Drug kingpin Joaquín "El Chapo" Guzmán’s Investment in Clothing used to Launder Money

Mexican drug kingpin Joaquín "El Chapo" Guzmán was jailed for life in the US for international drug smuggling and money laundering. Guzmán, head of the Mexican Sinola Cartel, made so much money from drugs that he once made it on the Forbes Rich List with an estimated wealth of €1bn, with a reported €14bn having been earned during his “career” from the proceeds of crime. With all this money being generated surely one of El Chapo’s biggest headaches was finding ways of laundering it – so how did he do it?

Guzmán’s primary market was the US which meant most of the cartel’s income would have been in US dollars. In order to launder this money, Guzmán would have needed to have found methods of getting the money into the US banking system. Despite US bank’s having controls against money launders – criminals find ways to exploit the system resulting in the proceeds of crime entering the banking systems.

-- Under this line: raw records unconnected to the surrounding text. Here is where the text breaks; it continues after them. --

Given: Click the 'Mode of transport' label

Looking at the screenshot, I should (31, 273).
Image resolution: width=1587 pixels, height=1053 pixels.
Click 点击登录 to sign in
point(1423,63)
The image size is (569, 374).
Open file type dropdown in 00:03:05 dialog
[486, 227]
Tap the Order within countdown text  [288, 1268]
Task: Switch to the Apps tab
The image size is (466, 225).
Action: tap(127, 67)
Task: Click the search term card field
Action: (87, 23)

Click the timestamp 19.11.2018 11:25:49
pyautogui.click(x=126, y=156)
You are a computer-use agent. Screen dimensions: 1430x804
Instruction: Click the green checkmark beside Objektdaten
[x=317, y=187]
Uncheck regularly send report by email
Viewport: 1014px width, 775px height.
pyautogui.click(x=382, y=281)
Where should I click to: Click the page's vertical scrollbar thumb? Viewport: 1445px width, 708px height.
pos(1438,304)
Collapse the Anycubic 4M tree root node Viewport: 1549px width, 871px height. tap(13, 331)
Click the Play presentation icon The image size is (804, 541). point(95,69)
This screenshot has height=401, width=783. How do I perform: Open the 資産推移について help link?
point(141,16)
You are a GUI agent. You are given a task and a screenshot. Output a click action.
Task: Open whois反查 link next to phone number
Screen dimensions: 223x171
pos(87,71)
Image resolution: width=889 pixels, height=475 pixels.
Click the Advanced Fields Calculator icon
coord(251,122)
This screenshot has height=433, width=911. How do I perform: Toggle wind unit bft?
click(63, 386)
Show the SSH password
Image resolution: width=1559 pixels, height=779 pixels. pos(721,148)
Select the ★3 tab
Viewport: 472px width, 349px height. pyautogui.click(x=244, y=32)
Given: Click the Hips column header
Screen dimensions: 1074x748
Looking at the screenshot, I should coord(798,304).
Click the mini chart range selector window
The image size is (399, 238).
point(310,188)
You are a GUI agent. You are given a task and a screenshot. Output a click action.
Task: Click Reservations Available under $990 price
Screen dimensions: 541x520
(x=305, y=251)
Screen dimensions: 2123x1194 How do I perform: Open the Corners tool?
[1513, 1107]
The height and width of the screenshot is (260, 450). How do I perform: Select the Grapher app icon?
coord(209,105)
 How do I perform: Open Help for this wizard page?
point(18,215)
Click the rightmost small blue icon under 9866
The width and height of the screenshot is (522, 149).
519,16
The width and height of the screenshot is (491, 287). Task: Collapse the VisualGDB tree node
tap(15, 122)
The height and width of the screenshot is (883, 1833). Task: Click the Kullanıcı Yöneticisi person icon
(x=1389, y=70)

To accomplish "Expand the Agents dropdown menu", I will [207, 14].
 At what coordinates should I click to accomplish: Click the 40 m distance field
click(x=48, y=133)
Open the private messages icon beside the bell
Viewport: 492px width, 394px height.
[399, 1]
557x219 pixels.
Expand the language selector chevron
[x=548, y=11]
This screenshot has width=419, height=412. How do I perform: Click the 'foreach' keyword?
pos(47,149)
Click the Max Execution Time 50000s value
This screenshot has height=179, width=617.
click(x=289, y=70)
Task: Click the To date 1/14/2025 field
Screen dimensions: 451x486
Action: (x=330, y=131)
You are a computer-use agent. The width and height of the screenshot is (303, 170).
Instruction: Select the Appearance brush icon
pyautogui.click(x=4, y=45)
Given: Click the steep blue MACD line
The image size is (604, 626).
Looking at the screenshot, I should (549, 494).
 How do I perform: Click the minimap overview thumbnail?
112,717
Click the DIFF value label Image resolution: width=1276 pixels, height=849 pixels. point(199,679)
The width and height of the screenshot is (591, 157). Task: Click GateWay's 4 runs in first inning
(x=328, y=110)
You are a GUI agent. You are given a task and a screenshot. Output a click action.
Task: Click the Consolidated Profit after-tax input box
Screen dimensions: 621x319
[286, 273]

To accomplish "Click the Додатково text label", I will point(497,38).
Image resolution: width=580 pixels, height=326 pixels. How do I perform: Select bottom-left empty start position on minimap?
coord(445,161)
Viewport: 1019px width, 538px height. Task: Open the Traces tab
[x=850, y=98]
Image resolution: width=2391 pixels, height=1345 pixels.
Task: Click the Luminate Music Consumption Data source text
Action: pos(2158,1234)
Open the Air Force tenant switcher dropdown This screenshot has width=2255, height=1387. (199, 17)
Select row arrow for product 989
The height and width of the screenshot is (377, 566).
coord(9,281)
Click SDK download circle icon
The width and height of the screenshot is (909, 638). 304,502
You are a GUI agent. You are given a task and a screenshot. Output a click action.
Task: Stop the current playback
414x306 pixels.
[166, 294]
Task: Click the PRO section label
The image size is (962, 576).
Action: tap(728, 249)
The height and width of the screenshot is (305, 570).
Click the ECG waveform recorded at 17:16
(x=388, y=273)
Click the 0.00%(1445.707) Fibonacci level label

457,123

One method Guzmán’s cartel used to get the money into the banks was through the concept of Smurfing. Smurfing is the method of breaking up a transaction involving a large amount of money into smaller transactions below the reporting threshold. In the US, the Banking Secrecy Act (BSA) sets this threshold at USD$10,000. Whilst this method of laundering is relatively easy to identify through transaction monitoring systems and techniques, the size of Guzmán’s cartel could have resulted in tens of thousands of individuals making seemingly random and innocuous payments in the US banking system which would have been more difficult to identify.